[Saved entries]
────────────────
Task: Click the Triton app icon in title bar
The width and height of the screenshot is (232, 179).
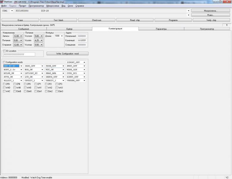Action: [2, 2]
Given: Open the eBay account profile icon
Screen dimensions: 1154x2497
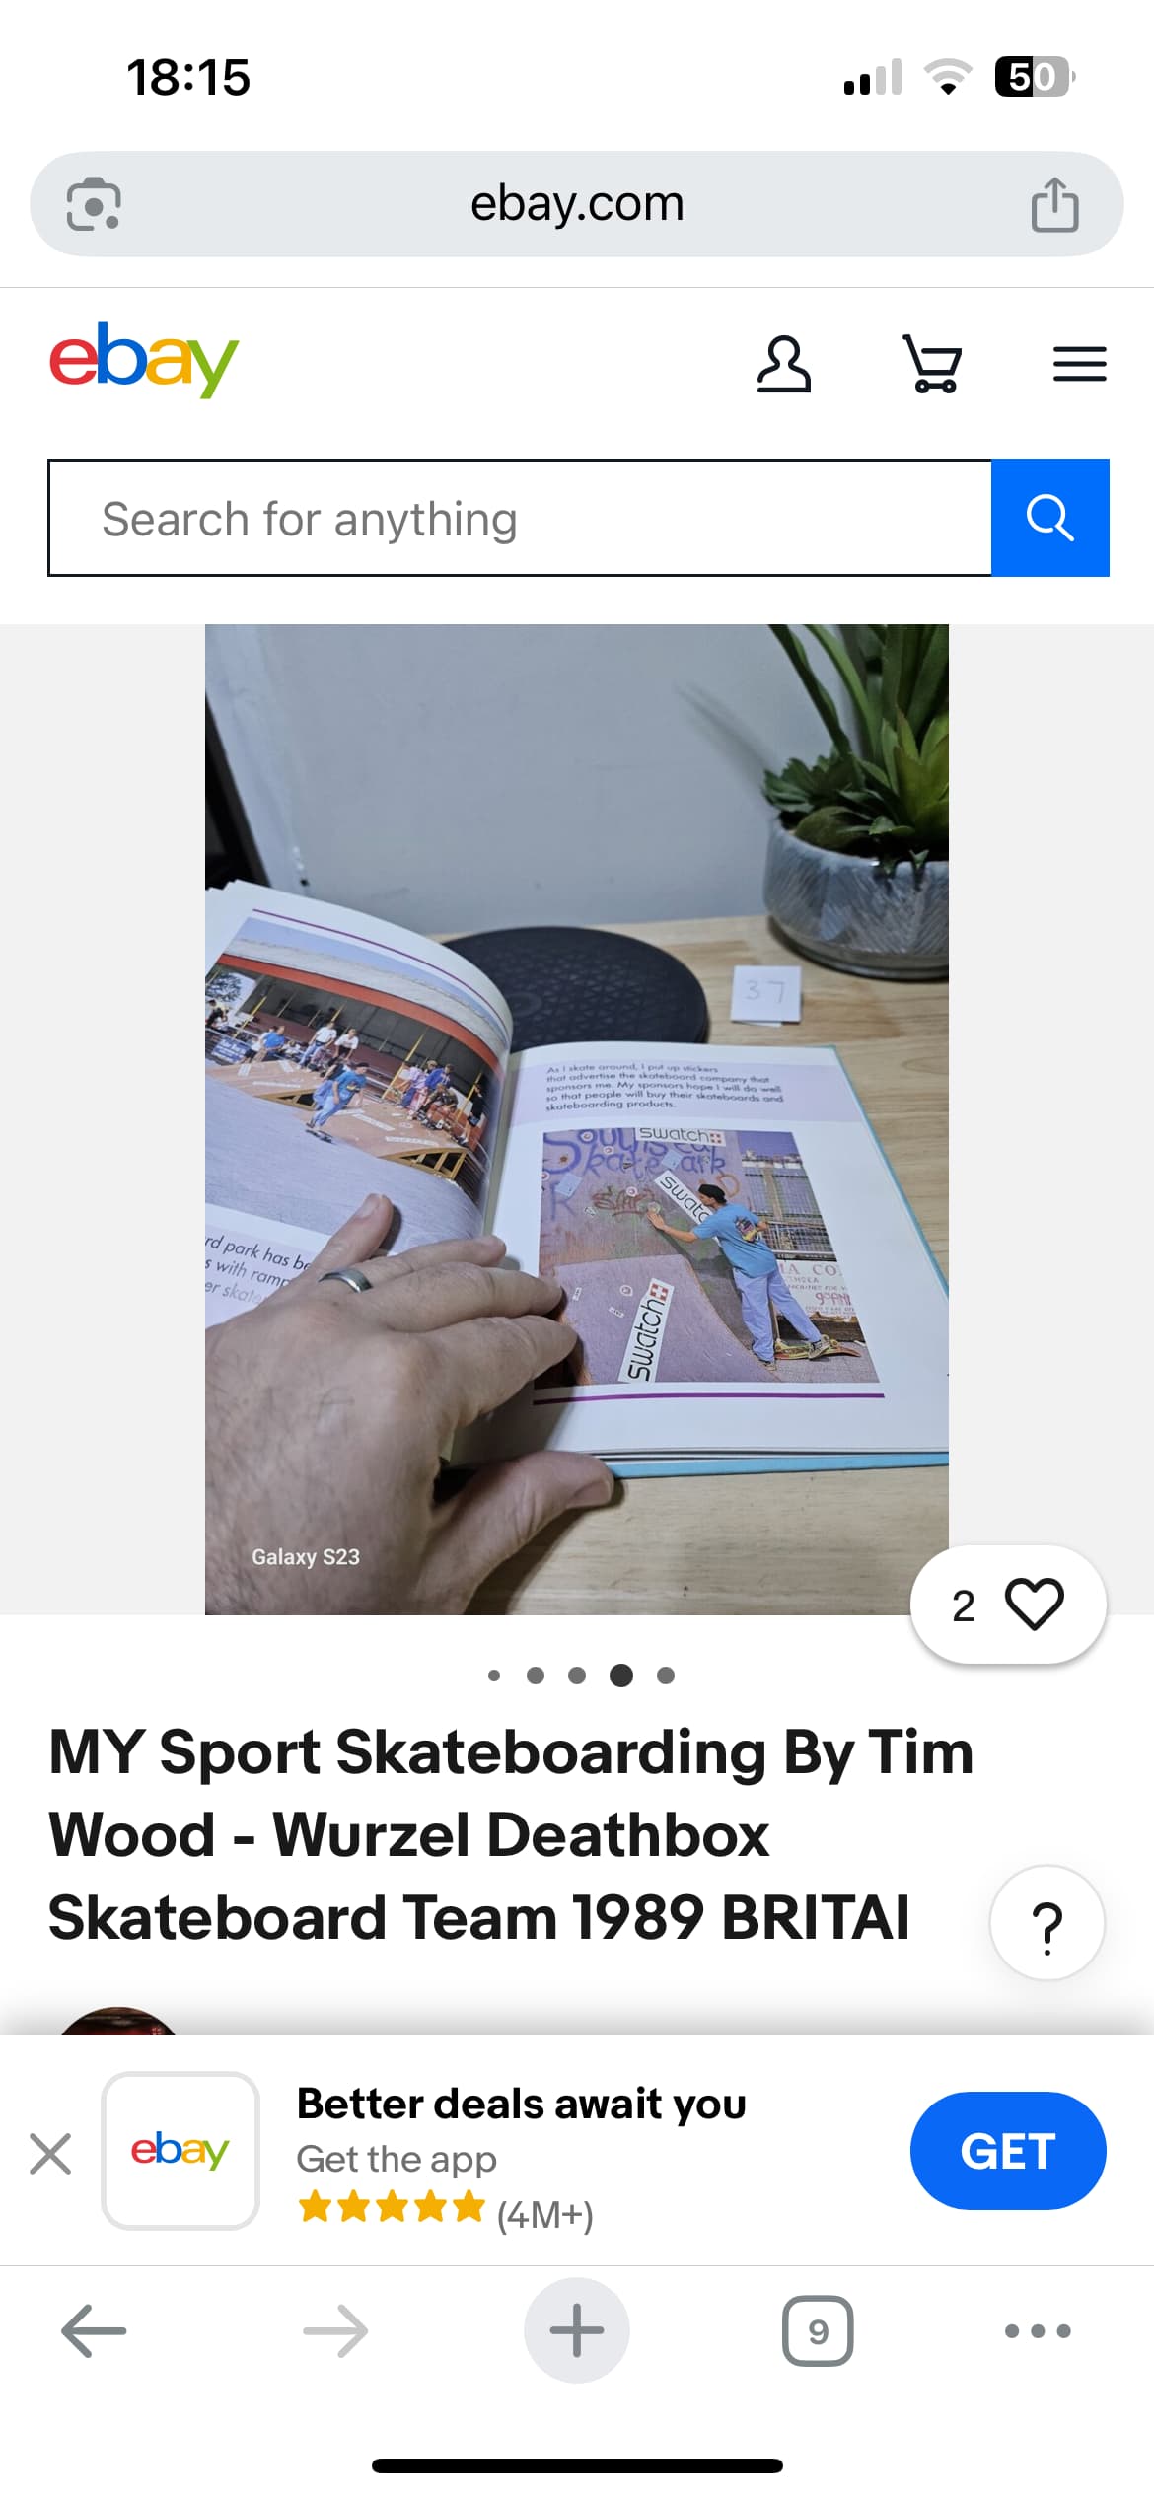Looking at the screenshot, I should pyautogui.click(x=784, y=365).
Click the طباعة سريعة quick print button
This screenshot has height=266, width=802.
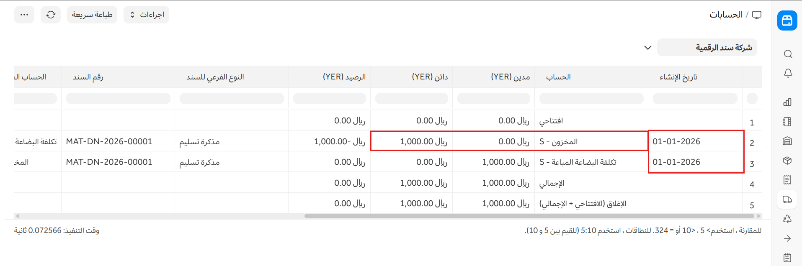[x=92, y=15]
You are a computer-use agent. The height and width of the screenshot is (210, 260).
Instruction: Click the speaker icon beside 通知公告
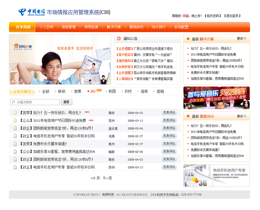point(119,39)
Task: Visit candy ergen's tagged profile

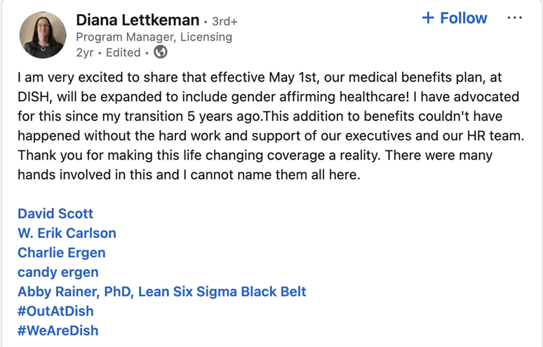Action: coord(58,272)
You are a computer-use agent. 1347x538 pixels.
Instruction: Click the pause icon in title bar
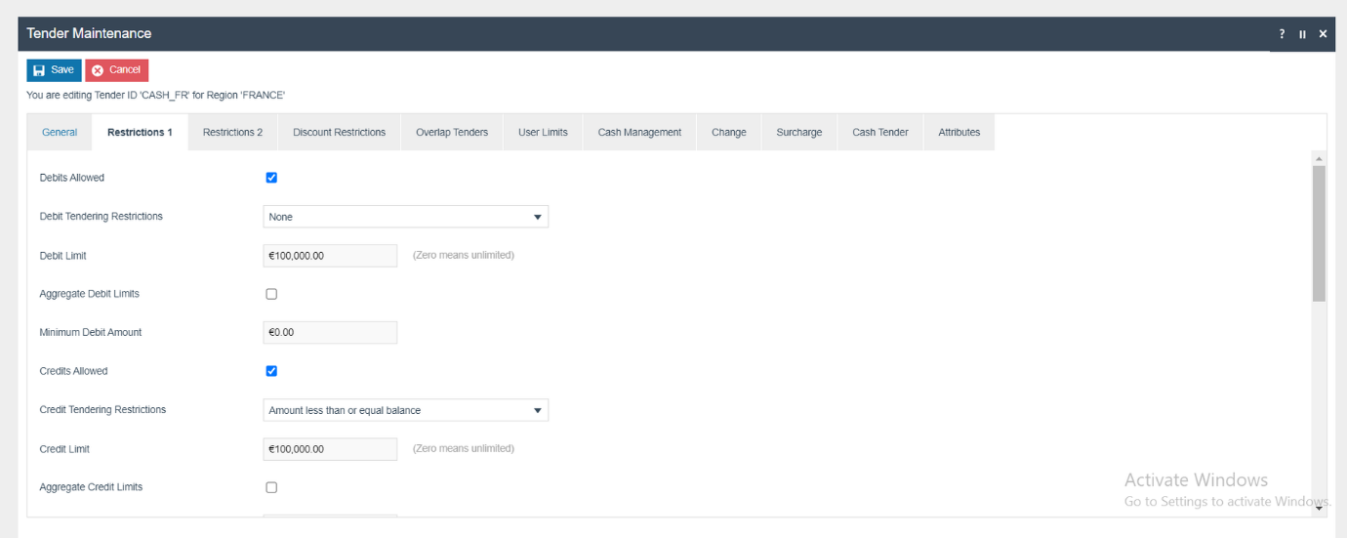(1302, 34)
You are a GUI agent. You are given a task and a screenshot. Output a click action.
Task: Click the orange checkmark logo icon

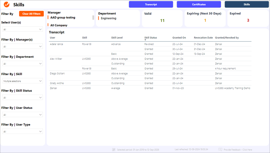[x=6, y=5]
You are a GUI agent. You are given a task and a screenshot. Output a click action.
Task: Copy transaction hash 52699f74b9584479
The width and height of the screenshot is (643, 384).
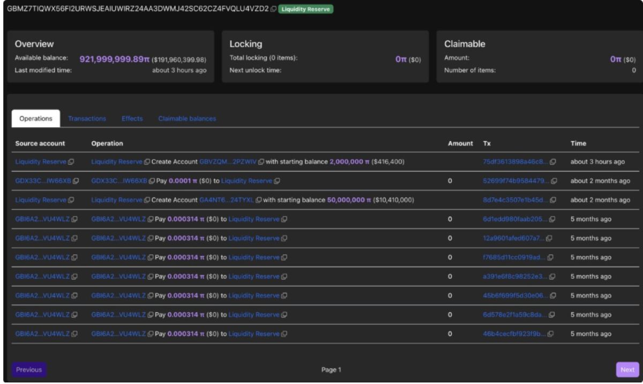click(552, 181)

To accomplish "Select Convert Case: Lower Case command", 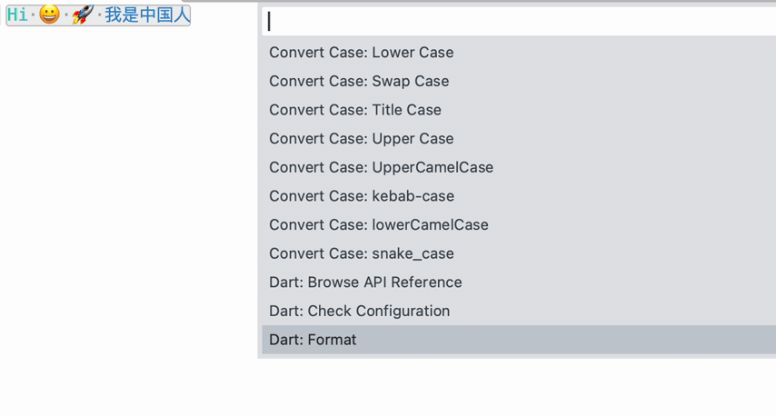I will (519, 53).
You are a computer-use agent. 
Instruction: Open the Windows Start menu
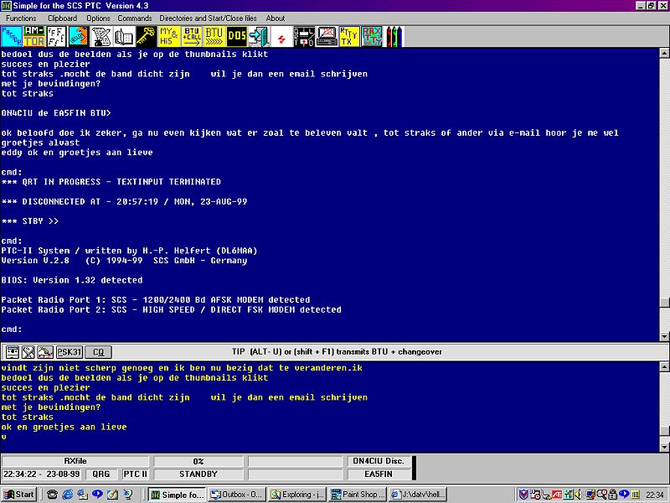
────────────────
EXERCISE AIM:
Reply with one number: the count of lines in the entries that include the word "computer".

RESPONSE TO THE EXERCISE:
3